健康な食道粘膜との違い(扁平上皮と円柱上皮)

健康な食道粘膜とバレット食道の違いは、食道粘膜が扁平上皮であるのに対し、バレット食道粘膜は円柱上皮と言って胃粘膜と同類の粘膜になります。内視鏡でみると一目瞭然で色味が異なります。バレット食道は食道腺がんの発生母地となります。


 

2. バレット食道の原因


バレット食道の主な原因逆流性食道炎(GERD)と言われております。米国の白人のように腹圧が強い場合に、胆汁を含む胃液の強い逆流が起こり、食道に炎症と慢性的な組織傷害を起こすことで発症します。その他、高齢、白人、喫煙者、肥満があるとバレット食道の有病率が高くなることが報告されています。


 

3. 症状


一般的にGERD症状を有する患者でバレット食道の有病率が高いことが知られていますので、代表的な症状は、胸やけ嚥下障害となります。その一方で2021年の報告によりますと、GERD症状を有する患者のうちバレット食道が認められたのはたった7.2%のみでした。ということは、GERD症状の有無だけではバレット食道の存在を判断することはできないということになります。むしろ無症状の場合にはバレット食道が発見されにくいというリスクがあります。 


 

4. 診断方法


前述のとおり、バレット食道は無症状のことも多く、発見するためには内視鏡検査(胃カメラ)を受けていただくしかありません。内視鏡所見だけでもある程度の診断は可能ですが、確定診断は内視鏡時に生検で組織を採取することによる病理診断で行います。


症状が軽度な場合でも検査を受けるべき理由

バレット腺癌早期発見のため内視鏡検査は、欧米では2~5 年ごとの検査間隔が推奨されています。わが国では内視鏡検査へのアクセスがよいので、逆流性食道炎の経過観察や定期検診での内視鏡を活用して欧米より短い間隔での年に1回程度の定期的な内視鏡サーベイランスが可能です。症例ごとの発がんリスクを念頭に置いた長期的な管理をしっかりと行っていくことが重要と考えております。


 

5. 治療法


バレット食道はその病変の距離が長いほど発がんリスクが高くなることが知られています。このため、治療目標はバレットの進展予防と発がん予防となります。欧米では異型上皮を伴うバレット食道に、内視鏡を用いた焼灼や凍結治療が行われ、バレット食道そのものの消失を目指した治療が行われていますが、わが国ではプロトンポンプ阻害薬(PPI)での逆流性食道炎のコントロールによる進展予防・発がん予防が主軸になります。
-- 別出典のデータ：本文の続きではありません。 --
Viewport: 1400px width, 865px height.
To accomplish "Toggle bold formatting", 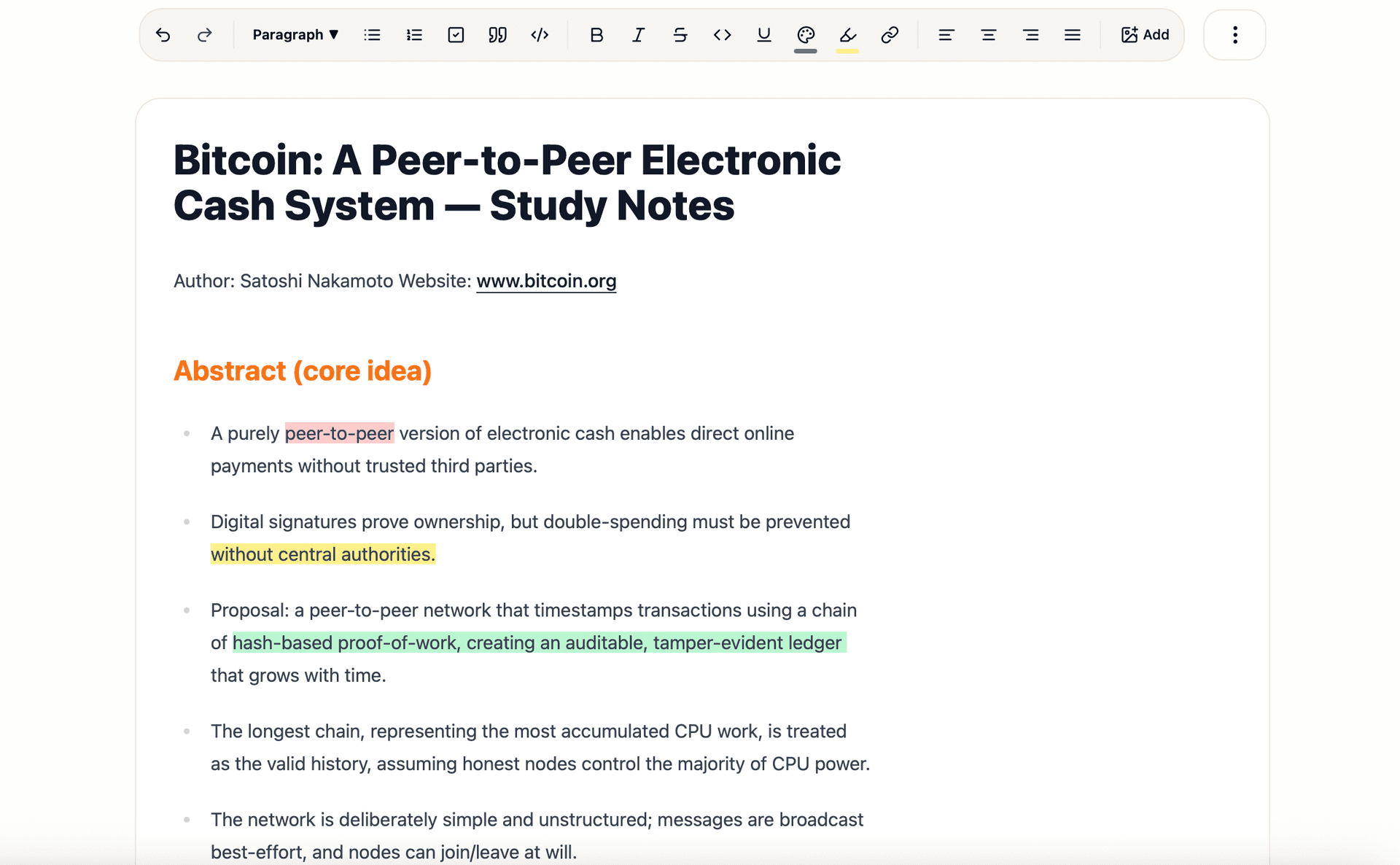I will point(596,34).
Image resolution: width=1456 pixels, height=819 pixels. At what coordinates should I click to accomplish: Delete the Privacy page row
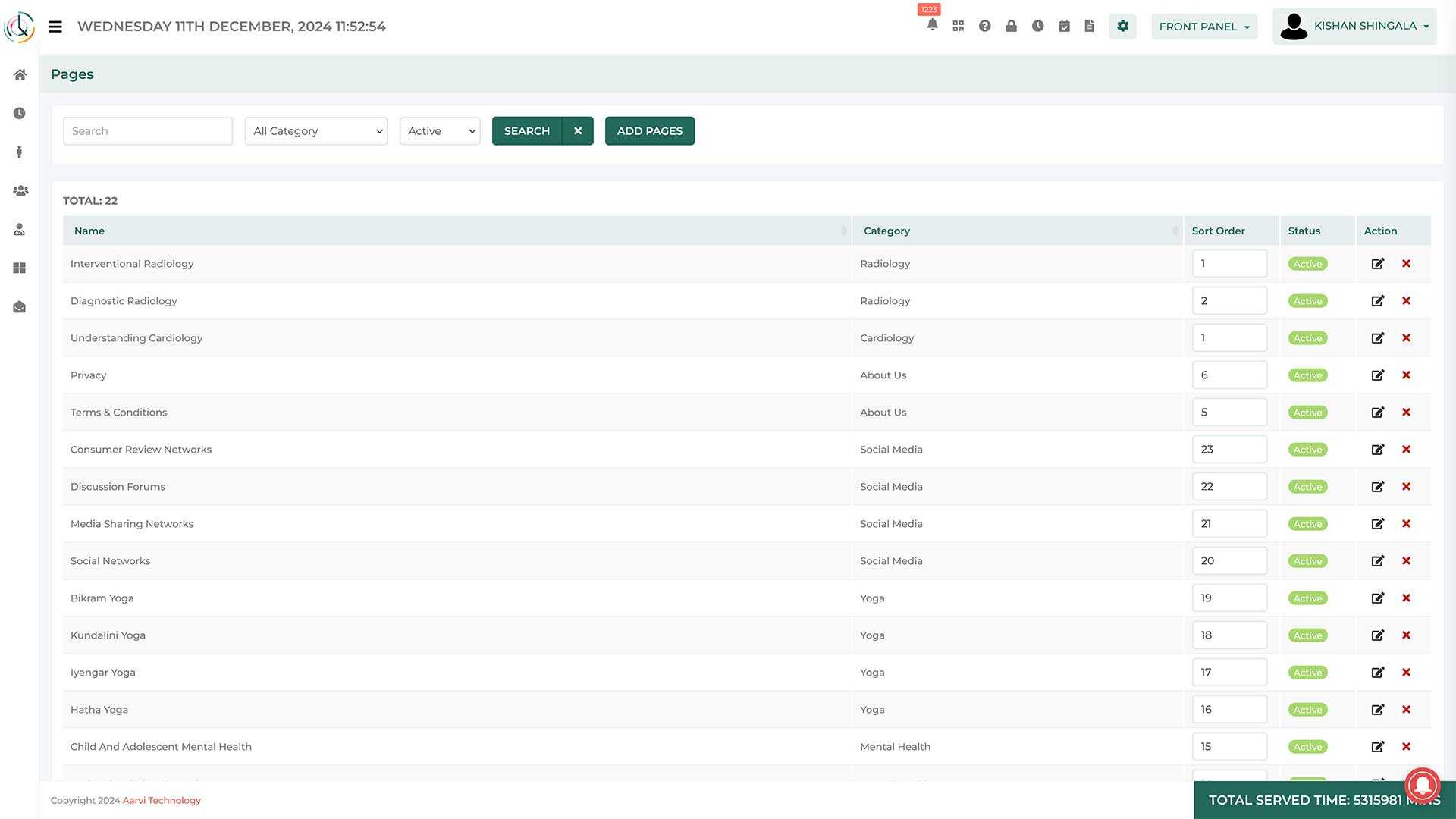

その他、食事はゆっくり噛んで食べていただく、食後すぐに横にならないなどの胃内容の逆流を防ぐ生活指導も重要です。


 

6. 合併症とリスク


バレット腺癌(食道腺癌)への進展リスク

食道腺癌は胃食道逆流症による下部食道の持続的な炎症に起因するバレット上皮がその発生母地として知られています。大規模な症例対照研究やメタ解析から、胃食道逆流症は、食道腺癌の発生リスクが5~7.7倍高いことが示されています。また、バレット食道を有する症例において、喫煙の併用は腺癌のリスクを2.08倍増加させることも分かっています。ヒトパピローマウイルス感染もバレット異形成のリスクを2.94倍、 食道腺癌のリスクを2.87倍増加させます。一方、日本人に多い食道扁平上皮癌でのリスク因子である飲酒 は、食道腺癌のリスクとは関係がないことが示されております。その他肥満も食道腺癌の発症リスクと関連していますが、肥満の中でも全身性の肥満ではなく、むしろ腹部の脂肪過多による肥満(内臓脂肪の多い方)と関連しており、バレット食道のリスクを 1.98 倍、食道腺癌のリスクを2.51倍増加させると言われています。


炎症や潰瘍の長期的影響

バレット食道に伴う逆流性食道炎が長期的に炎症と治癒を繰り返していると食道狭窄を来たし、食べ物が通過しなくなり、食事が摂取できなくなることがあります。長期間の炎症が将来的な発がんにつながることもありますので、早めに炎症を抑える治療をお勧めします。


 

7. 予防策


胃食道逆流症の管理

慢性的に胃食道逆流が起きると食道粘膜が胃酸に晒されて、炎症が持続します。これがバレット上皮の悪化に結びつきますので、胃食道逆流がないようにすることがとても重要となります。


食生活や生活習慣の見直し

食生活や生活習慣を見直すことで胃食道逆流の改善が可能です。

過食により胃内容増加することで胃内圧が上昇するためより胃食道逆流が起きます。高脂肪食、アルコール摂取、は十二指腸からコレシストキニンというホルモンを分泌し、食道と胃のつなぎ目の筋肉を緩めますので胃食道逆流が起きやすくなります。喫煙習慣も食道と胃のつなぎ目の筋肉を緩めます。食後すぐに臥位になると胃食道逆流が起こりやすくなります。就寝時姿勢に関しても頭部挙上での就寝により胃食道逆流は起こりにくくなります。


定期的な内視鏡検査の推奨

バレット上皮で一番の問題点は発がんです。バレット腺癌も早期発見できれば内視鏡治療で完治します。早期発見には内視鏡検査が不可欠です。年に一度の胃カメラ検査をお勧めします。


 

8. 早期発見の重要性


症状が軽度でも検査を受けるべき理由

症状が軽度でも深刻な病状のこともありますし、全く別の疾患があるかもしれません。自己判断ではなく早めに病院を受診いただき、適切な診断を受けることをお勧めします。

早期診断と治療が予後に与える影響

先ほども述べましたが、何事も早期診断できれば治癒も早いです。逆に診断が遅れると命に係わることもございます。


 

9. おわりに


健康管理における食道疾患への意識向上の重要性

現状、日本において食道がんに占める食道腺がんの割合は低く(扁平上皮がんが多いため)、一般的な認知度は高くありません。しかし、欧米を中心に食道腺がんは増加しており、がんは日本人の死因別死亡率の第1位であることから、今後日本における食道腺がん患者が増加する可能性は大いにあります。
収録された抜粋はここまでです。